An internal Vancouver police investigation failed to root out two officers who allegedly made racist remarks and maligned poor and vulnerable citizens last year while accompanied by consultants studying the department’s controversial use of street checks.
One officer was accused of making a number of racist remarks while the other, in a separate ride-along, allegedly “made inappropriate comments about vulnerable and marginalized people, had anger issues, and was overly terse and extremely rude to a member of the public,” according to details released this week from British Columbia’s municipal police watchdog.
The alleged misconduct was observed by the consultants and included in an October, 2019, draft report that was seen by civilian Vancouver Police Department employees who alerted their superiors, kicking off an internal probe overseen by the Office of the Police Complaint Commissioner.
The investigation was suspended last month because the officers in question did not come forward and the private consulting firm declined to co-operate and revealed that its researchers had destroyed their field notes from a dozen ride-alongs in November, 2019.
Andrea Spindler, B.C.‘s deputy police complaint commissioner, told The Globe and Mail the VPD did not try to hide this alleged misconduct after it was uncovered by civilian employees reviewing the work of consulting firm Pyxis, but it is disappointing that officers were this brazen in displaying obvious biases.
“You’d think when you’re doing a ride-along, and you have researchers observing your behaviour and your conduct, you would want to put your best foot forward, so it’s difficult to surmise why someone would make those types of comments,” Ms.
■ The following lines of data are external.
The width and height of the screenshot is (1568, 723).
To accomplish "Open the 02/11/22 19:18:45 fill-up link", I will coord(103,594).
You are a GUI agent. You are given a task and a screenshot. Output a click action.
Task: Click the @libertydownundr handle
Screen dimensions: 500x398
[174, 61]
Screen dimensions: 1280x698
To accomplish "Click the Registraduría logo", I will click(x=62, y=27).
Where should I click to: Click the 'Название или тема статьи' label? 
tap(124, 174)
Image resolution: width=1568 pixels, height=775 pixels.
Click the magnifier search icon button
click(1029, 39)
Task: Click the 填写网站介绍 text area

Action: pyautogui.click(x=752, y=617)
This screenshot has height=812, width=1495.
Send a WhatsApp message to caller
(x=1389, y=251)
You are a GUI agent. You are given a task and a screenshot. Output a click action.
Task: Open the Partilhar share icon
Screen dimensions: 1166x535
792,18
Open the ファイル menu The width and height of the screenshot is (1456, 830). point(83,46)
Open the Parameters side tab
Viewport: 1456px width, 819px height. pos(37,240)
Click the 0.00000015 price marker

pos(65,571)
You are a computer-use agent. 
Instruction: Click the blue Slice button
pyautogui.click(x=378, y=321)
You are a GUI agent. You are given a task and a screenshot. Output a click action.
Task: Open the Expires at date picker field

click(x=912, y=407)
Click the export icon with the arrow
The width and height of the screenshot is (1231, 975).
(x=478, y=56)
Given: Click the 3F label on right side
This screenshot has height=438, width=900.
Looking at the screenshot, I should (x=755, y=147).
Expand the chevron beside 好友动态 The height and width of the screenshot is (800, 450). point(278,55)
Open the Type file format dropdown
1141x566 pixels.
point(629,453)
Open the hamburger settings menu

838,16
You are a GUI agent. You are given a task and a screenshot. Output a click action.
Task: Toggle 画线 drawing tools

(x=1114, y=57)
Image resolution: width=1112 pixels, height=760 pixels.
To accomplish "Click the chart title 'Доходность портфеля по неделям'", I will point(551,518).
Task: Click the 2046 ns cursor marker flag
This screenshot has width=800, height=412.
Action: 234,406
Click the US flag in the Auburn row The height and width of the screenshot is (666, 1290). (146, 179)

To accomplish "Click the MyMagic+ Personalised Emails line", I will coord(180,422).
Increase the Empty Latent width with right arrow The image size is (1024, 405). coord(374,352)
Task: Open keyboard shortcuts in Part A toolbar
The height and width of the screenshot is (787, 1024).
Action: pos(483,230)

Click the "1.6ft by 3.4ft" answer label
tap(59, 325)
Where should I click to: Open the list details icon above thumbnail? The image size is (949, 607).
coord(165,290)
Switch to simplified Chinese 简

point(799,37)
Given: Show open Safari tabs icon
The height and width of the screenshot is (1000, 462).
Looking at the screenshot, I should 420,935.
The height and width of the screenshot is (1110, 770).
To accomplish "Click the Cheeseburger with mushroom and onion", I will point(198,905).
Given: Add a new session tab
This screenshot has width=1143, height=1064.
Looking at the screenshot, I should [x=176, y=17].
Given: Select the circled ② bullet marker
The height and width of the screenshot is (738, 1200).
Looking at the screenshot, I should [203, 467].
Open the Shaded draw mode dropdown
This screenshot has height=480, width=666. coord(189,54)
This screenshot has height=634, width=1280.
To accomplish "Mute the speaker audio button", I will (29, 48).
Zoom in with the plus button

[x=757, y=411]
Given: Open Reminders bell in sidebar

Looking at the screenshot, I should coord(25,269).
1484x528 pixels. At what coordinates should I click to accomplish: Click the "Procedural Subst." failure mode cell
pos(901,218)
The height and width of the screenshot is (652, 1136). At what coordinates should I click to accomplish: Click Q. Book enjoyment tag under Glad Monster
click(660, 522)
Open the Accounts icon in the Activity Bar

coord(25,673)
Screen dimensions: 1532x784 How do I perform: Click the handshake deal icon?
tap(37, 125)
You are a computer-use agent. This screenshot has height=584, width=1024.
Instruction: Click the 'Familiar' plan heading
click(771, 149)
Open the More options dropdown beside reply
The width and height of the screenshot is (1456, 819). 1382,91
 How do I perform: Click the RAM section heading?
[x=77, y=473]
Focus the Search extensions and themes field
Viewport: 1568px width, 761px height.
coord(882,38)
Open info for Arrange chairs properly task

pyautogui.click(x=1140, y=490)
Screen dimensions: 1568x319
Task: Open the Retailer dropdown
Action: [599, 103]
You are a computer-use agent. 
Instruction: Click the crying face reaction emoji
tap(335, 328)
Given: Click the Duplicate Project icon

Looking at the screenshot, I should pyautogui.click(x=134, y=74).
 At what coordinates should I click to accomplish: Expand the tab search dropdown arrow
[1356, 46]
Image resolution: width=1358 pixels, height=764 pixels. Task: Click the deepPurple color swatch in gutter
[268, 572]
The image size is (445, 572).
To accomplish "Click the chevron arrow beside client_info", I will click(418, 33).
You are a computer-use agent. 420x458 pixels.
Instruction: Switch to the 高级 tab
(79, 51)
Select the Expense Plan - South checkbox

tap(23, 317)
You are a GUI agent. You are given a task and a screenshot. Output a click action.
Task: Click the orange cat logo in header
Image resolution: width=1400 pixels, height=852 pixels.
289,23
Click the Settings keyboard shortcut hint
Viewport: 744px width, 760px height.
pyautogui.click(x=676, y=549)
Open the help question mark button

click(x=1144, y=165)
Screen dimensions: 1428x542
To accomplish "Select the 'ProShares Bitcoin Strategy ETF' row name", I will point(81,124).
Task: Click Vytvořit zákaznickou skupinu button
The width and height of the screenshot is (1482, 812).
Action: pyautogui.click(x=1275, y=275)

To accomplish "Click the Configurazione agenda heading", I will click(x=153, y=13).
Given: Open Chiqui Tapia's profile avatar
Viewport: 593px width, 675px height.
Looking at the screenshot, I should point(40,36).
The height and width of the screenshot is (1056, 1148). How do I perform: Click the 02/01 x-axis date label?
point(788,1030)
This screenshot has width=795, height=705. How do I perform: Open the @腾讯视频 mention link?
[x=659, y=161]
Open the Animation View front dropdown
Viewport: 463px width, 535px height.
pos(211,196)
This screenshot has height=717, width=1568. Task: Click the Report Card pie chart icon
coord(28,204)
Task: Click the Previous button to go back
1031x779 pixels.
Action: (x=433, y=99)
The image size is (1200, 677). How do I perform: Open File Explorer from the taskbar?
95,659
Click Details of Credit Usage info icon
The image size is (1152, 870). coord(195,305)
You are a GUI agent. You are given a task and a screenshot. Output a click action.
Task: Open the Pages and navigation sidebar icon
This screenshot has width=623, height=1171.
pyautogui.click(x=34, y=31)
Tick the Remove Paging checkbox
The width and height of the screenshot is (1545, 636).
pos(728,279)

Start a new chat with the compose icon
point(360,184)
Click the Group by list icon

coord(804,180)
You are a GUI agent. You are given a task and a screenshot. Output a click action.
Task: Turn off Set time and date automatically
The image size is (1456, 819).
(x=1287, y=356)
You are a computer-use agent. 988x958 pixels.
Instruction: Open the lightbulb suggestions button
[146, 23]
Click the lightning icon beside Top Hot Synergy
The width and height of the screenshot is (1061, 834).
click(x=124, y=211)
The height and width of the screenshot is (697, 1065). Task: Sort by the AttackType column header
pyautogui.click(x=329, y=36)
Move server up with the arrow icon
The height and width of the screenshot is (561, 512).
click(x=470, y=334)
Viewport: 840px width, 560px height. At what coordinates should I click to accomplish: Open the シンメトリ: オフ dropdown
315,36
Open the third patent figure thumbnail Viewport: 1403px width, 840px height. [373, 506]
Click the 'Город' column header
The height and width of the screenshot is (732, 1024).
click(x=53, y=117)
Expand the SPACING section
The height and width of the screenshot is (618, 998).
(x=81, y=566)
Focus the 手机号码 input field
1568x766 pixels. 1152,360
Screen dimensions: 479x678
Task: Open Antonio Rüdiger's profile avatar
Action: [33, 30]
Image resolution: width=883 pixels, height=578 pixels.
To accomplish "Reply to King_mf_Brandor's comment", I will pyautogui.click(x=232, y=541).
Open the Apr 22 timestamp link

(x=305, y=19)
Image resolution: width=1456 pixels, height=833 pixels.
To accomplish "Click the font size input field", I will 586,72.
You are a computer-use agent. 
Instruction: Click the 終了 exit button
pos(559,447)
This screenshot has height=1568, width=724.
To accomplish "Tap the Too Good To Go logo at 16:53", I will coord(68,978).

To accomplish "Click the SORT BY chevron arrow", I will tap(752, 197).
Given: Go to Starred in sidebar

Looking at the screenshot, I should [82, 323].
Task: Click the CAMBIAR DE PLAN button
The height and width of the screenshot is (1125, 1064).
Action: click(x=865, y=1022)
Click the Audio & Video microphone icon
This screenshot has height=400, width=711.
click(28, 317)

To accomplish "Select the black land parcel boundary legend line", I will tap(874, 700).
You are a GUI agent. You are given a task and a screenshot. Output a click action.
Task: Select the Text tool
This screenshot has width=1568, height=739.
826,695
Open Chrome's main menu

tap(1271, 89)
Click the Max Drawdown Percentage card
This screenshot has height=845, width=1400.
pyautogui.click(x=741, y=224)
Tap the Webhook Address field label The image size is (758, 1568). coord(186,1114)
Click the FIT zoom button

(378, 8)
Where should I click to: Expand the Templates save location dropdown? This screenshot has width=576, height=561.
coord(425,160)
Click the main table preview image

Spindler said Thursday. “It is very disappointing and I don’t think those type of comments have a place in any profession, particularly policing.”
Constable Tania Visintin, a VPD spokesperson, said the two unidentified officers were characterized by the researchers as “clear exceptions” among the force.
“We have extensive screening for new officers to ensure fair and impartial policing and also have ongoing training for existing officers,” Constable Visintin said in an e-mailed statement.
The discovery of the alleged misconduct stems from a 2018 OPCC complaint by the BC Civil Liberties Association and the Union of British Columbia Indian Chiefs that alleged Indigenous and Black citizens were disproportionately stopped in public by the VPD to have their various personal details recorded in street checks.
Vancouver City Council recently voted unanimously to ask the local police board to ban the practice of street checks. The motion will be discussed at the next board meeting in September, along with a motion from a board member asking for another review of the practice and whether it should be abolished.
Latoya Farrell, staff counsel for the BCCLA, said two officers speaking like this in the presence of researchers studying potential biases makes her wonder how often other front-line officers make similar comments.
Her organization has repeatedly questioned the credibility of the report into street checks commissioned by the Vancouver Police Board and it still has questions about why field notes were destroyed and misconduct allegations deleted from the final report.
A police board spokesperson said its street check committee provided minor input to the consulting firm Pyxis when it was doing its external review, but the firm was wholly responsible for the content of the report and their researchers did not co-operate with the VPD’s internal investigation because they do not fall under the provincial Police Act.
The principal of Pyxis did not immediately respond to a request for comment Thursday afternoon.
Ms. Spindler said her agency has asked B.C.‘s director of police services to review the methodology and conclusions of the Pyxis report and analyze whether private contractors should have to share more of their work when it is paid for by police boards.